Dataset entries
====

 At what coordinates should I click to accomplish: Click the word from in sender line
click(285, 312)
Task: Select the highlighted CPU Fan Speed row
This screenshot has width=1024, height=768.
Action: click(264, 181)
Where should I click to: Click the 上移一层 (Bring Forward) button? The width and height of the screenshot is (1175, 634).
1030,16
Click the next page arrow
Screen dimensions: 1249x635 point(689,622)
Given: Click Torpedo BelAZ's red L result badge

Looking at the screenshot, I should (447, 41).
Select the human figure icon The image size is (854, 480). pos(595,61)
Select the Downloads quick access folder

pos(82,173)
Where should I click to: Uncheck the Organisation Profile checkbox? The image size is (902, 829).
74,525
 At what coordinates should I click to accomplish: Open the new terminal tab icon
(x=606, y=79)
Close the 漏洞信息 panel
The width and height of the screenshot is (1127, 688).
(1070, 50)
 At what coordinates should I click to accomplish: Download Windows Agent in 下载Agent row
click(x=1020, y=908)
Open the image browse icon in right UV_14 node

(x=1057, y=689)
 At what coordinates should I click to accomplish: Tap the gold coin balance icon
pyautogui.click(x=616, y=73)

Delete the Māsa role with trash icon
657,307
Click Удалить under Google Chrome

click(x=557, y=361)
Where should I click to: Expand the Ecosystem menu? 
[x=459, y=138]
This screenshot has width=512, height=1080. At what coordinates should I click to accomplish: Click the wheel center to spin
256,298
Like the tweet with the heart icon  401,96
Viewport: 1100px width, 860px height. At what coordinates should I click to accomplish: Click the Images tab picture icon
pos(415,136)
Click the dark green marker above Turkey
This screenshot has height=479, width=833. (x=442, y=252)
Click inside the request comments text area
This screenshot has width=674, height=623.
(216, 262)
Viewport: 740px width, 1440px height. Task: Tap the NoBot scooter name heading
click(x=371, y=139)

====

_REQUIRED WORK:_ The answer must be the lines from the one containing "Click the dark green marker above Turkey" to the final line of the data above, copied exactly, both included, with nothing added.

_EXERCISE OUTPUT:_
Click the dark green marker above Turkey
This screenshot has height=479, width=833. (x=442, y=252)
Click inside the request comments text area
This screenshot has width=674, height=623.
(216, 262)
Viewport: 740px width, 1440px height. Task: Tap the NoBot scooter name heading
click(x=371, y=139)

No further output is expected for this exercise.